Editor's Note: We're featuring individually chosen FYC's for various longshots in the Oscar race. We'll never repeat a film or a category so we hope you enjoy the variety of picks. And if you're lucky enough to be an AMPAS, HFPA, or Critics Group voter, take note! Here's Jason on Enemy.
Toronto is a city always standing in for other places; I grew up about two hours from it and I've visited many times (I love that I saw David Cronenberg's Crash, filmed in that city, on a downtown screen there since it wasn't playing anywhere closer to me) and I've always described the town as "New York City, but clean." It is a bit sterile, a lot cold (I refer you to Cronenberg again - where else could he possibly call home?), a bit personality-free. So what better place to set Denis Villenueve's Enemy, a dark nightmare of doubles, then?
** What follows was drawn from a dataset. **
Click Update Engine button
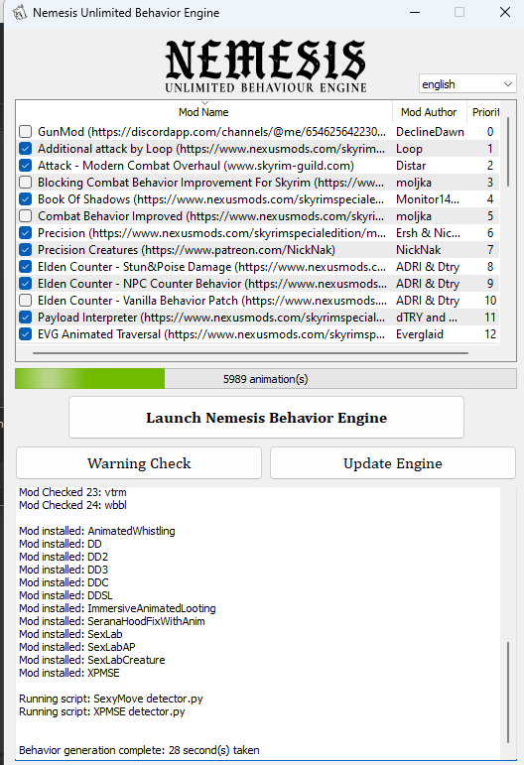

Jose Saramago's novel The Double, on which the film is based, is of course set in Portugal but more importantly it spends big chunks carrying its characters off to the countryside; Enemy however never makes it out of downtown Toronto -- there is no "out of Toronto." The city seen from far above floats between the Great Lake on one side and tundra or mist or maybe just the edge of the known world on the other; meanwhile the streets are webbed with trolley-wires and the buildings all seem like computer renderings half-finished. We see people walking the streets but they have all the presence of the ghosts haunting The Matrix, and the expressways seem to endlessly circle around in a Truman Show like loop.
Enemy came out just before Under the Skin and I think Glazer's (beautiful, unforgettable) film slinked off with some of its surreal cache, but they do feel like brother and sister in (eight) arms to me - an alien pas de deux of men and women rising up out of and sinking down into black and brown surfaces. The world that Production Designer Patrice Vermette (previously nominated for an Oscar for The Young Victoria in 2011) crafts for Jake Gyllenhaal to get quite literally lost in, two times over, is seductively detailed under the hang of that yellow Soderberghian fog - the fans of arachnid legs hanging as window treatments or a women's hair; the classrooms and hotel hallways and barren shadowed shelves of bachelor pads sliding under liquid amber; the concrete columns and dark woods, hard things, that somehow manage to feel fecund, prepared to burst, with lord knows what. Everything leans in.
All in this cold sterile city, a mask of sanity (or more aptly a motorcycle helmet, detailed with arched limbs) is preparing to slip, to strike - Enemy gives Toronto this magnificent frightening face all its own (under the other) by reveling in its too-smooth details and painting them strange, other, off. A pair of curved towers twisting, you might even say pulsating, above, and the pregnant woman stalking their inside, washing her belly in the featureless shower's steam expectantly - what else could possibly fill up these rooms but lord knows what in the shadows?